Vie des partis

Côte d’Ivoire : Pascal Affi N’Guessan réclame un débat « démocratique et transparent » sur la Constitution

Pascal Affi N'Guessan, président du Front Populare Ivoirien (FPI)

Pascal Affi N'Guessan, président du Front Populare Ivoirien (FPI) © Vincent Fournier/J.A.

L’ex-Premier ministre de Laurent Gbagbo Pascal Affi N’Guessan a réagi jeudi devant la presse aux mesures annoncées par le président ivoirien le week-end dernier, rappelant la nécessité d’un débat national sur la révision constitutionnelle.

Le président du Front populaire ivoirien (FPI, parti d’opposition) est à la manœuvre. Jeudi 5 mai , Pascal Affi N’Guessan a appelé devant la presse à un grand débat national sur la nouvelle Constitution promise par Alassane Ouattara lors de la campagne présidentielle.

S’il s’est dit « favorable » à la révision constitutionnelle, l’ex-Premier ministre de Laurent Gbagbo a défendu l’importance d’avoir un « processus démocratique et transparent ». Jusqu’à présent, aucune date ni projet n’a été rendu public par le président ivoirien qui souhaite soumettre la révision constitutionnelle à un référendum. « Il ne faut pas penser que nous tolérerons qu’on nous impose une Constitution qui sera taillée sur mesure pour arranger des partis politiques », a souligné le patron du FPI.

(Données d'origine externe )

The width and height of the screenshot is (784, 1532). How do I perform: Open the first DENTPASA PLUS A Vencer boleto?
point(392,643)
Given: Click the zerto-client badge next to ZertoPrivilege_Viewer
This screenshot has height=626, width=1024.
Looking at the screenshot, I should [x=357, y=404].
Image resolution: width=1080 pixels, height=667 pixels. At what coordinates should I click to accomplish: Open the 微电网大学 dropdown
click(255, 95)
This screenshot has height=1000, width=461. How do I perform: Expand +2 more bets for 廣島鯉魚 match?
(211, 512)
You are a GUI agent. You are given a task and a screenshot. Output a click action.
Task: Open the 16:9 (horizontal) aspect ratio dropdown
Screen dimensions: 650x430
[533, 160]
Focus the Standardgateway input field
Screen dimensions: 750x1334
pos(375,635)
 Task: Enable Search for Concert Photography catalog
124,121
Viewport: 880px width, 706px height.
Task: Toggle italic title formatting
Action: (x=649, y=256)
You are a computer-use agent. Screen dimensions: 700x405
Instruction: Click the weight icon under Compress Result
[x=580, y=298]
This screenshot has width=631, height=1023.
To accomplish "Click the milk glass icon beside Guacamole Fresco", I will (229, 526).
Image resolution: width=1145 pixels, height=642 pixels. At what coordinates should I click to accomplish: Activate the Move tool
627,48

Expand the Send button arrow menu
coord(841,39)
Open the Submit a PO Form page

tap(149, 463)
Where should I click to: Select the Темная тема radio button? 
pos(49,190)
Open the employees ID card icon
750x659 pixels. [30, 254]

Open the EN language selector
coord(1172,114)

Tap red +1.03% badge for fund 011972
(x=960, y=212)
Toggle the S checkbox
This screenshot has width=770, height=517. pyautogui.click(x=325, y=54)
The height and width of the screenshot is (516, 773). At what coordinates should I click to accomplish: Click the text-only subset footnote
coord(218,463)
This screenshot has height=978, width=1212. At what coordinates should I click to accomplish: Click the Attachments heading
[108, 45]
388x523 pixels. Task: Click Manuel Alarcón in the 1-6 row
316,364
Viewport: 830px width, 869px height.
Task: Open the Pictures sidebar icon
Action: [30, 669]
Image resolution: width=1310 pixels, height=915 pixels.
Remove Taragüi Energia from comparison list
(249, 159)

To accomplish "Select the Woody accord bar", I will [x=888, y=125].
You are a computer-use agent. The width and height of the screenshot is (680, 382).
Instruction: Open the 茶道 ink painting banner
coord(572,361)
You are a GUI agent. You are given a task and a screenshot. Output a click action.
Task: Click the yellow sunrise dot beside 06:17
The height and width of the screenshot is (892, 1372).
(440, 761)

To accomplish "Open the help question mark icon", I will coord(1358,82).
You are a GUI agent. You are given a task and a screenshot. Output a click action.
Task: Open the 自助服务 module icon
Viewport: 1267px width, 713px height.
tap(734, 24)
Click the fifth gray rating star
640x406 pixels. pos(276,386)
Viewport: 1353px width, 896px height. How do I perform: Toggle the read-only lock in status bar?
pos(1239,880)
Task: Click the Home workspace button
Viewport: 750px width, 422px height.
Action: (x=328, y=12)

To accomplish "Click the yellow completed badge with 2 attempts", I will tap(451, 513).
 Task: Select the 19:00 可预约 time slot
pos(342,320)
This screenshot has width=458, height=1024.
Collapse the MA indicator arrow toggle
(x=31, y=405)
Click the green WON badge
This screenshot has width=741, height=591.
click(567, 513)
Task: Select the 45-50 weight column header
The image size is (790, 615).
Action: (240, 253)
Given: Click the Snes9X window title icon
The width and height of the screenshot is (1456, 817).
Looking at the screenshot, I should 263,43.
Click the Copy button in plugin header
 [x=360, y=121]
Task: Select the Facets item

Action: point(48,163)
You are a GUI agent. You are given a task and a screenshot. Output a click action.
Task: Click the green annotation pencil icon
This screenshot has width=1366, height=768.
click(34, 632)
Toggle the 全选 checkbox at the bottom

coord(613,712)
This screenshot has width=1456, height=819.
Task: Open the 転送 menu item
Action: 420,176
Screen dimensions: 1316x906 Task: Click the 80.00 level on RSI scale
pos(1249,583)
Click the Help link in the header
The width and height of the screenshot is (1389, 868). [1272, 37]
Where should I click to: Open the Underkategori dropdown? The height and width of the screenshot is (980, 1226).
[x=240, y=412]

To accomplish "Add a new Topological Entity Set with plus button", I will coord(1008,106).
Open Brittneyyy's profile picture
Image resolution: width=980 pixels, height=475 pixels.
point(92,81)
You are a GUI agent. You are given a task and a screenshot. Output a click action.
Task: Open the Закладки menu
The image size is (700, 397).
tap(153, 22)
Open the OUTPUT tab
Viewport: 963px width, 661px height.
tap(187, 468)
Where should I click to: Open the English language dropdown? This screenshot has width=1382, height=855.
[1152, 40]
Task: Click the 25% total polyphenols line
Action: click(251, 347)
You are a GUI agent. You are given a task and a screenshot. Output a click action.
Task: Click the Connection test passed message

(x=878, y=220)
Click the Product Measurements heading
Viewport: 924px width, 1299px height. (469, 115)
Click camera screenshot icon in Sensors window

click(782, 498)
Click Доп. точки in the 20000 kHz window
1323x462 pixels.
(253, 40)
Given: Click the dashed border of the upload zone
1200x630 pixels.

Offensive sur l’électricité

Par ailleurs, Pascal Affi N’Guessan s’est attaqué aux mesures présentées par le président ivoirien lors de son discours du 1er mai, notamment la libéralisation du secteur de l’électricité. Alassane Ouattara avait annoncé du même coup l’annulation « pure et simple » de la dernière augmentation du prix d’électricité en janvier 2016 et la fin du monopole de la Compagnie ivoirienne d’électricité (CIE).

« Il est mensonger de faire croire aux Ivoiriens que très bientôt ils pourront bénéficier des effets positifs de la concurrence dans le secteur de l’électricité », a réagi Pascal Affi N’Guessan. Pour le patron du FPI, la convention qui lie l’État à la Compagnie ivoirienne d’électricité jusqu’en 2020 « constitue un obstacle », jugeant que « la mesure de remboursement des frais indus est tout aussi fallacieuse ».